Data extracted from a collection
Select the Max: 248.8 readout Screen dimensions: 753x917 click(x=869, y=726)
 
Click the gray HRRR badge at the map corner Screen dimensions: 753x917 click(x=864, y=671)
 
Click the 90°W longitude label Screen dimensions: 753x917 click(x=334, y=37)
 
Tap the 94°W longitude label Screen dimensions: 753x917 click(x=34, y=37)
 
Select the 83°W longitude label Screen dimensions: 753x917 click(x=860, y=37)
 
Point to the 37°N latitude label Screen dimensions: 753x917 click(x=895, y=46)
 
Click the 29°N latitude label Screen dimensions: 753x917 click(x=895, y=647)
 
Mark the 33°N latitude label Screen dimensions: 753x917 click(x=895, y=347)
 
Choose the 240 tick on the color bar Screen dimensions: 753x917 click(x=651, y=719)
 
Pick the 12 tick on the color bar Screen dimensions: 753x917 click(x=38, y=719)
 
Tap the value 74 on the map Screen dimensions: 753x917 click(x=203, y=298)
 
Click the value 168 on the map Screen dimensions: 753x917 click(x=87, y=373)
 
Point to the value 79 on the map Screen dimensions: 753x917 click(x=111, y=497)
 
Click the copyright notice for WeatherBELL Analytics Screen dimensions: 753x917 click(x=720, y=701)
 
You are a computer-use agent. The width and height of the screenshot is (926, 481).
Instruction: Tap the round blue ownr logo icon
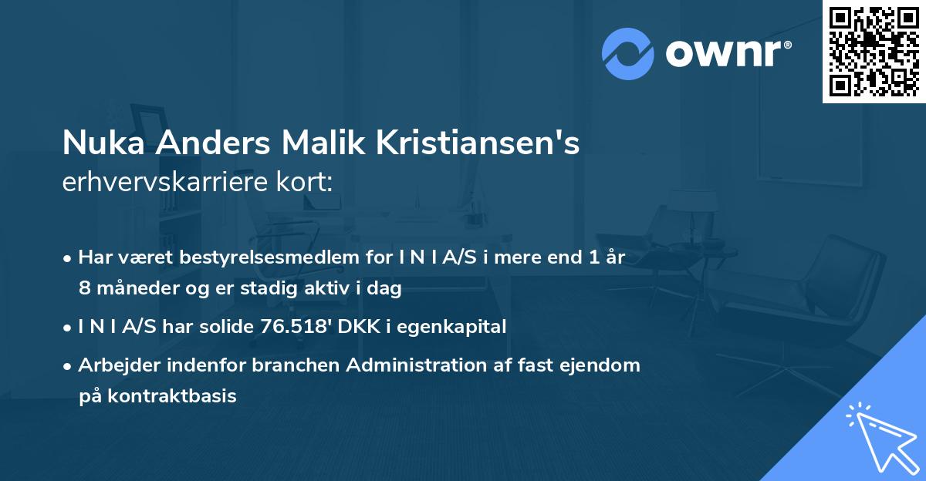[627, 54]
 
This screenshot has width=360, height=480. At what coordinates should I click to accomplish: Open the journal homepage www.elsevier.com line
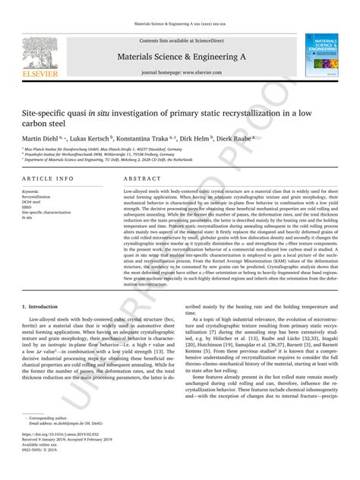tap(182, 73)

### Direction
Write out every one of the items above word for word, leaving out the pictures.

### Exercise response
Select the Max: 248.8 readout Screen dimensions: 753x917 click(x=869, y=726)
 
Click the gray HRRR badge at the map corner Screen dimensions: 753x917 click(x=864, y=671)
 
Click the 90°W longitude label Screen dimensions: 753x917 click(x=334, y=37)
 
Tap the 94°W longitude label Screen dimensions: 753x917 click(x=34, y=37)
 
Select the 83°W longitude label Screen dimensions: 753x917 click(x=860, y=37)
 
Point to the 37°N latitude label Screen dimensions: 753x917 click(x=895, y=46)
 
Click the 29°N latitude label Screen dimensions: 753x917 click(x=895, y=647)
 
Mark the 33°N latitude label Screen dimensions: 753x917 click(x=895, y=347)
 
Choose the 240 tick on the color bar Screen dimensions: 753x917 click(x=651, y=719)
 
Pick the 12 tick on the color bar Screen dimensions: 753x917 click(x=38, y=719)
 
Tap the value 74 on the map Screen dimensions: 753x917 click(x=203, y=298)
 
Click the value 168 on the map Screen dimensions: 753x917 click(x=87, y=373)
 
Point to the value 79 on the map Screen dimensions: 753x917 click(x=111, y=497)
 
Click the copyright notice for WeatherBELL Analytics Screen dimensions: 753x917 click(x=720, y=701)
 
You are a computer-use agent. The width and height of the screenshot is (926, 481).
Instruction: Tap the round blue ownr logo icon
[627, 54]
 
This screenshot has width=360, height=480. At what coordinates should I click to accomplish: Open the journal homepage www.elsevier.com line
tap(182, 73)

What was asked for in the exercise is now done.